Every line of the data below should be printed exactly. Nothing may be dropped.

Stored data entries
+--

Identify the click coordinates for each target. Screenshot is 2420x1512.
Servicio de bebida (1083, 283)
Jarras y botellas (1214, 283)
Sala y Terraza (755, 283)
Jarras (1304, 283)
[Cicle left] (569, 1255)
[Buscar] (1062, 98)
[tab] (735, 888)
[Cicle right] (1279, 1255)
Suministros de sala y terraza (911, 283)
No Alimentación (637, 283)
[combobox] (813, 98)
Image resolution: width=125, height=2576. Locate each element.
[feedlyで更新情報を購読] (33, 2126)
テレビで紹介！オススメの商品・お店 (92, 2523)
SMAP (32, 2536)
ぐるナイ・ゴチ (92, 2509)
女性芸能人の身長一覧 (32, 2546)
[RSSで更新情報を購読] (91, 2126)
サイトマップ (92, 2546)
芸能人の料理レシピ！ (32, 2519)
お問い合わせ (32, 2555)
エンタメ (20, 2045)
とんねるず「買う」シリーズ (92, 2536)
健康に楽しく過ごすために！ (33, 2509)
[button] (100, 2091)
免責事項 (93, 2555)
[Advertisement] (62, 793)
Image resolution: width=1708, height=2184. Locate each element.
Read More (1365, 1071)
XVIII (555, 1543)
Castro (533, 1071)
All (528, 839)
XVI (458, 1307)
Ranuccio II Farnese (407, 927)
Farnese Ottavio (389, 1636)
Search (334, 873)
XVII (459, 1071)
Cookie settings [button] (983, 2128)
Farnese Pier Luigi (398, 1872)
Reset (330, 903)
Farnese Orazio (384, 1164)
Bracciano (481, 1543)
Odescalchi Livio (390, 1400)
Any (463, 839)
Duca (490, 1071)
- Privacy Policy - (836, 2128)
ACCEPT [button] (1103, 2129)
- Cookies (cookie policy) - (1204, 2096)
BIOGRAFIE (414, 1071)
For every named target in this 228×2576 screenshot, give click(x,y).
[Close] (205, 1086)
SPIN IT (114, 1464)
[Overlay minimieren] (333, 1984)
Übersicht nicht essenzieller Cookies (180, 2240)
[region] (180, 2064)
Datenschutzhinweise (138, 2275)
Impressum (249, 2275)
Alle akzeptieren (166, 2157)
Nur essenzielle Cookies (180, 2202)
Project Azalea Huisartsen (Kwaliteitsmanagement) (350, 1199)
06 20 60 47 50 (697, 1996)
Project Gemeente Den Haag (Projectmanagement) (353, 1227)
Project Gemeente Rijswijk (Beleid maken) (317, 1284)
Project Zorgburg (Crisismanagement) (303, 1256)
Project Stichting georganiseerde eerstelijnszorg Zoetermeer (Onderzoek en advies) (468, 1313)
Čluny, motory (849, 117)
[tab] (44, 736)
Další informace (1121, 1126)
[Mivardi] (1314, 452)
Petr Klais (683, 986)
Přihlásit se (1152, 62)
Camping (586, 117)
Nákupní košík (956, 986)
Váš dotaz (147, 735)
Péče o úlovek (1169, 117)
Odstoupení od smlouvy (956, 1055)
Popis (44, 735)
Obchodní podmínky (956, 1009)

+--

> _SOLUTION TO THE PROBLEM_
Identify the click coordinates for each target. Screenshot is 2420x1512.
Servicio de bebida (1083, 283)
Jarras y botellas (1214, 283)
Sala y Terraza (755, 283)
Jarras (1304, 283)
[Cicle left] (569, 1255)
[Buscar] (1062, 98)
[tab] (735, 888)
[Cicle right] (1279, 1255)
Suministros de sala y terraza (911, 283)
No Alimentación (637, 283)
[combobox] (813, 98)
Image resolution: width=125, height=2576. Locate each element.
[feedlyで更新情報を購読] (33, 2126)
テレビで紹介！オススメの商品・お店 (92, 2523)
SMAP (32, 2536)
ぐるナイ・ゴチ (92, 2509)
女性芸能人の身長一覧 (32, 2546)
[RSSで更新情報を購読] (91, 2126)
サイトマップ (92, 2546)
芸能人の料理レシピ！ (32, 2519)
お問い合わせ (32, 2555)
エンタメ (20, 2045)
とんねるず「買う」シリーズ (92, 2536)
健康に楽しく過ごすために！ (33, 2509)
[button] (100, 2091)
免責事項 (93, 2555)
[Advertisement] (62, 793)
Image resolution: width=1708, height=2184. Locate each element.
Read More (1365, 1071)
XVIII (555, 1543)
Castro (533, 1071)
All (528, 839)
XVI (458, 1307)
Ranuccio II Farnese (407, 927)
Farnese Ottavio (389, 1636)
Search (334, 873)
XVII (459, 1071)
Cookie settings [button] (983, 2128)
Farnese Pier Luigi (398, 1872)
Reset (330, 903)
Farnese Orazio (384, 1164)
Bracciano (481, 1543)
Odescalchi Livio (390, 1400)
Any (463, 839)
Duca (490, 1071)
- Privacy Policy - (836, 2128)
ACCEPT [button] (1103, 2129)
- Cookies (cookie policy) - (1204, 2096)
BIOGRAFIE (414, 1071)
For every named target in this 228×2576 screenshot, give click(x,y).
[Close] (205, 1086)
SPIN IT (114, 1464)
[Overlay minimieren] (333, 1984)
Übersicht nicht essenzieller Cookies (180, 2240)
[region] (180, 2064)
Datenschutzhinweise (138, 2275)
Impressum (249, 2275)
Alle akzeptieren (166, 2157)
Nur essenzielle Cookies (180, 2202)
Project Azalea Huisartsen (Kwaliteitsmanagement) (350, 1199)
06 20 60 47 50 (697, 1996)
Project Gemeente Den Haag (Projectmanagement) (353, 1227)
Project Gemeente Rijswijk (Beleid maken) (317, 1284)
Project Zorgburg (Crisismanagement) (303, 1256)
Project Stichting georganiseerde eerstelijnszorg Zoetermeer (Onderzoek en advies) (468, 1313)
Čluny, motory (849, 117)
[tab] (44, 736)
Další informace (1121, 1126)
[Mivardi] (1314, 452)
Petr Klais (683, 986)
Přihlásit se (1152, 62)
Camping (586, 117)
Nákupní košík (956, 986)
Váš dotaz (147, 735)
Péče o úlovek (1169, 117)
Odstoupení od smlouvy (956, 1055)
Popis (44, 735)
Obchodní podmínky (956, 1009)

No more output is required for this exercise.